(Collected data)
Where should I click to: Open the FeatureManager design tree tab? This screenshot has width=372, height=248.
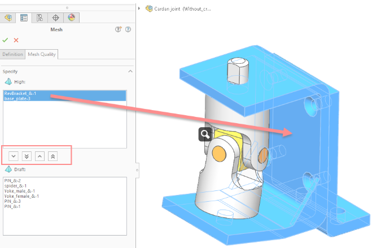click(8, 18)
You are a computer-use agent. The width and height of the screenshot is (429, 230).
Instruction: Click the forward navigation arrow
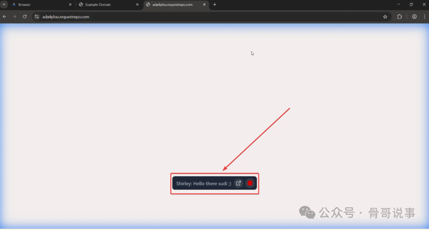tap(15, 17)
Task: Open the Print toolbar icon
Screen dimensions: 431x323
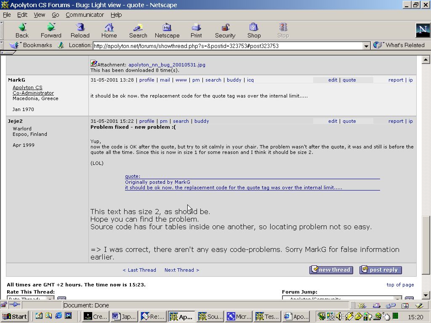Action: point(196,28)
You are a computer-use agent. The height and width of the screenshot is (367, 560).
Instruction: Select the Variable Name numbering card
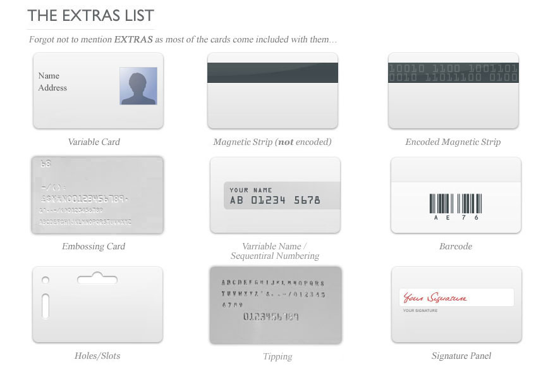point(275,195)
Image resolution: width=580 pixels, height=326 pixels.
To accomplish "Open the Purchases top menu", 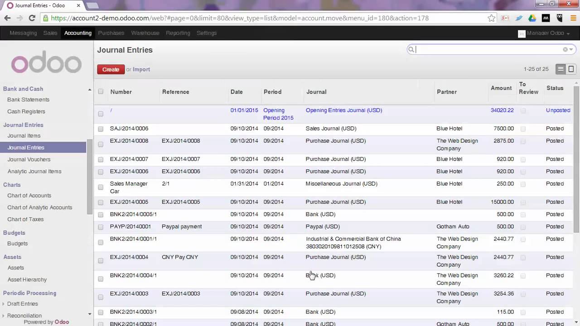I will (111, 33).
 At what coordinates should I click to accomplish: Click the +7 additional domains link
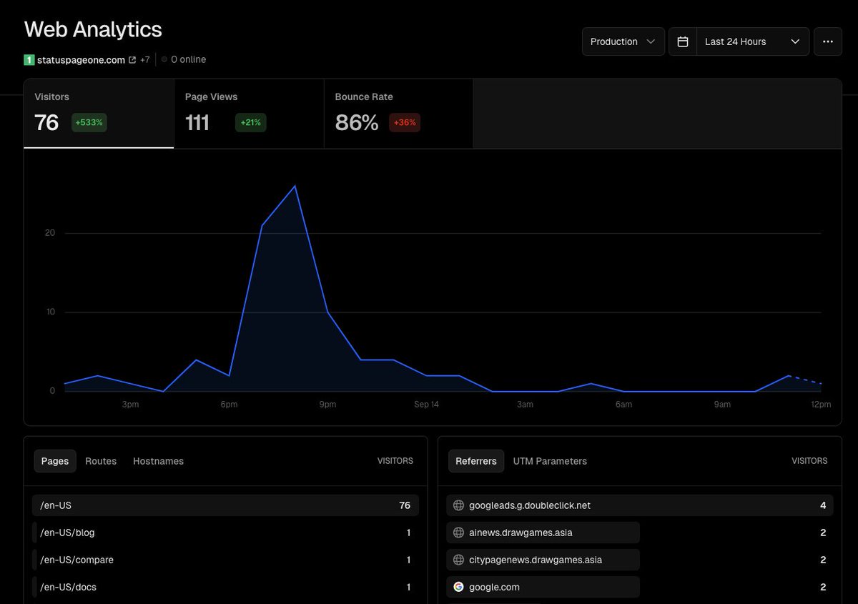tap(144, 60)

*PROBLEM REQUIREMENTS*
Every line above that includes the word "computer" must appear in the answer.

*ANSWER SECTION*
You are a computer-use agent. The width and height of the screenshot is (429, 230).
You are a computer-use agent. The height and width of the screenshot is (367, 560).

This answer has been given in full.